23 novembre 1980.
Una domenica come tante.
L’ora? Le 19:34.
Poi intensità 6,9 di magnitudo della scala Richter.
Per 90 interminabili secondi…
40 anni sono trascorsi…
Io di anni ne avevo 14 e non avevo mai vissuto qualcosa di così devastante in tutti i sensi.
Furono 280.000 gli sfollati, 9000 i feriti e 2.914 i morti.
Interi paesi cancellati. Macerie e grida di dolore, di disperazione…
40 anni fa quel titolo di Carlo Franco, su Il Mattino, fu emblema della cattiva organizzazione che l’Italia ci avrebbe mostrato.
Fate presto, intitolava.
Lo si leggeva ed era come un grido.
Significava aiuto, declinato in ogni sua forma.
Ma niente venne fatto, ne presto e ne bene.
Si divenne sopravvissuti e vittime, insieme, della malapolitica, della disonestà intellettuale, degli sciacalli, delle zone grigie e dei colletti bianchi che sempre sono esistiti.
Soprattutto fu chiara la predisposizione alla connivenza con la camorra, che risultò essere l’unica pronta all’emergenza del terremoto e del dopo terremoto.

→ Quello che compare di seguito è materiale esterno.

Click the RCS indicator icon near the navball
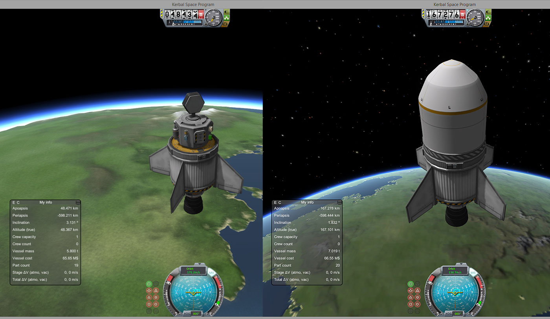 [x=155, y=284]
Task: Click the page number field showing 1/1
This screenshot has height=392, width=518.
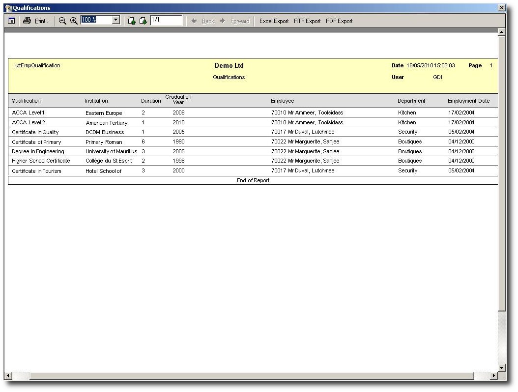Action: (x=166, y=20)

L’unica capace di risolvere assicurando guadagni a moltissimi e sopratutto a se stessa. L’unica preparata a far fronte a quella catastrofe. Chi non volle sedersi a quel tavolo organizzato dalla camorra, trovò la morte, come il compianto sindaco di Pagani, l’avvocato Marcello Torre. Uomo onesto. Morì sognando la libertà per la sua Pagani e per l’Italia tutta.
Tanti altri, come Lui, non vollero connivere, ribellandosi e denunciando consapevoli che essere scampati al terremoto, non significava sopravvivere al no detti ai camorristi.
No, quelle immagini non sono mai andate via, ne dagli occhi ne dalla mente.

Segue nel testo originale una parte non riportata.